Task details =
This exercise calls for the line with "Add a comment via the blue chat bubble icon", the line with "Task: Toggle the 强制https校验 switch", and all lines between them in the material below, output exactly and with no other lines.

Source material =
*** Begin section ***
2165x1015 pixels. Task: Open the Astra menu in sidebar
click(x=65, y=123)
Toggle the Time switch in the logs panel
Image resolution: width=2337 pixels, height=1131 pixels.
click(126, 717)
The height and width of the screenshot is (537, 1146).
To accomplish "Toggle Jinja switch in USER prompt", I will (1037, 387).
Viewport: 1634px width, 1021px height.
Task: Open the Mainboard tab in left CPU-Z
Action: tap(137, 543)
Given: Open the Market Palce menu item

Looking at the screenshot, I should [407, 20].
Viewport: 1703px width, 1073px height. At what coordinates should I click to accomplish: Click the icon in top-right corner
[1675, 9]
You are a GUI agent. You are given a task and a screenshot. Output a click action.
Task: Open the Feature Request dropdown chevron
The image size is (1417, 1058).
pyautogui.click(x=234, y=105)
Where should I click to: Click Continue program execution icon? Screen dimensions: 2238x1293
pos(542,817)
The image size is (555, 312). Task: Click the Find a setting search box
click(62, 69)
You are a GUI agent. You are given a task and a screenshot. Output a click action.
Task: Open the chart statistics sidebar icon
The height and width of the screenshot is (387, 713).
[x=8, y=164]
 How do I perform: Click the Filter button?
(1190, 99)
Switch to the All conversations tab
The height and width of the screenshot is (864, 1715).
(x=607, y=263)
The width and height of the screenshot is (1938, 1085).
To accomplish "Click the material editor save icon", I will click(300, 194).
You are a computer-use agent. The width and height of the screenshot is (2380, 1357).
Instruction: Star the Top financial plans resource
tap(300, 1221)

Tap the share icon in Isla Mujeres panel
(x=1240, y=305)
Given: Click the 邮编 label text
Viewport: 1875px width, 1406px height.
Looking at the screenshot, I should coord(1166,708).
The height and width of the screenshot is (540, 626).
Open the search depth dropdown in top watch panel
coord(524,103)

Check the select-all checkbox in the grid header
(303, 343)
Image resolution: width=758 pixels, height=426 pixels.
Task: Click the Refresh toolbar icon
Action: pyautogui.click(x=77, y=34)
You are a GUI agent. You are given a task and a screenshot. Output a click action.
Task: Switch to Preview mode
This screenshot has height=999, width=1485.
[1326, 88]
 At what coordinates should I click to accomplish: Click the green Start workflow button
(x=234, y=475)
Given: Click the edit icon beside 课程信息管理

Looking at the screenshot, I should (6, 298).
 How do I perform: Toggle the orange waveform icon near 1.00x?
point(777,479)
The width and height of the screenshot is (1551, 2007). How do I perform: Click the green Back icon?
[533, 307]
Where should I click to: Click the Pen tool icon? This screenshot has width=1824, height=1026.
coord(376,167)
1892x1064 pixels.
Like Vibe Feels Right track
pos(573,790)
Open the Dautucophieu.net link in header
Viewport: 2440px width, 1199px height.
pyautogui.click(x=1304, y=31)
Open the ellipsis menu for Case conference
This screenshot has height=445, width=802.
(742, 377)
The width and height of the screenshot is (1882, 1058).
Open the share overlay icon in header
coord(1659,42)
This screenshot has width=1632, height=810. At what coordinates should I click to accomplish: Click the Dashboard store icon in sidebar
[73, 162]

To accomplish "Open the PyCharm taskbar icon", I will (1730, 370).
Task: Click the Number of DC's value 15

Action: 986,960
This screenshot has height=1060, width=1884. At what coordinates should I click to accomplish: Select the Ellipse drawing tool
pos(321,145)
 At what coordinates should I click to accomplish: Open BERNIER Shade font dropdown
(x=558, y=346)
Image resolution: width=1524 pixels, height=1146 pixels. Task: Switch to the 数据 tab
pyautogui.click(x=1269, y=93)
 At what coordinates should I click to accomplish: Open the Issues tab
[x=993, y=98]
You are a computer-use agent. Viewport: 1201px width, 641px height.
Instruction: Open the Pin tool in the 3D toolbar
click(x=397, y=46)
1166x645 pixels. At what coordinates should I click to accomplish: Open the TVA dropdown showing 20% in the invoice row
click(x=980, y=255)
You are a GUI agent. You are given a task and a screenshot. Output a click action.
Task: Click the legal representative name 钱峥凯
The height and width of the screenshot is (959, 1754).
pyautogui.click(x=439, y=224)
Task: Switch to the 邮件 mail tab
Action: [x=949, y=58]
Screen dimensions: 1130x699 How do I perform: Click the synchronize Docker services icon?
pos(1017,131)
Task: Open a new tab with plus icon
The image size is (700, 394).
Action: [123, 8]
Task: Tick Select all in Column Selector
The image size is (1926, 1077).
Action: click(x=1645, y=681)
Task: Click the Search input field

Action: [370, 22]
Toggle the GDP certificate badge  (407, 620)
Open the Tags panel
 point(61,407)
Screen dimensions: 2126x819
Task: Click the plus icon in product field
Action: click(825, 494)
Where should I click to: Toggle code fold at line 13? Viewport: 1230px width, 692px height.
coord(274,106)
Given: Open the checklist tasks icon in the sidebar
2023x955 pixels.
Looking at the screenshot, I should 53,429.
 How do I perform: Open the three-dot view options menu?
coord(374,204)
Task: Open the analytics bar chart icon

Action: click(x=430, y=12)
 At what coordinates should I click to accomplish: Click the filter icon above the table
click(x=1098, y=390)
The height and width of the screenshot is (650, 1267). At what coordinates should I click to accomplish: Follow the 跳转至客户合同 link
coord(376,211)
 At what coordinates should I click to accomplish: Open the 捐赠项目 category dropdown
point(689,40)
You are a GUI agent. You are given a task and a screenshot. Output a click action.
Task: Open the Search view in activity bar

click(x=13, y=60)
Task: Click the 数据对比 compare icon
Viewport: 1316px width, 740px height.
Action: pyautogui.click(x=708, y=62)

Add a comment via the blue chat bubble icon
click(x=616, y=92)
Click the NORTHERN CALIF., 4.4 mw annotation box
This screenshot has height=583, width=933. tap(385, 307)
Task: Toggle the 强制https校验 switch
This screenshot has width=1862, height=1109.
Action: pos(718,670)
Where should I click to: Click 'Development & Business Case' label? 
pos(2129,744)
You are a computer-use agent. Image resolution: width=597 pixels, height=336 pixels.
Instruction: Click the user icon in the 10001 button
*** End section ***
The answer =
Add a comment via the blue chat bubble icon
click(x=616, y=92)
Click the NORTHERN CALIF., 4.4 mw annotation box
This screenshot has height=583, width=933. tap(385, 307)
Task: Toggle the 强制https校验 switch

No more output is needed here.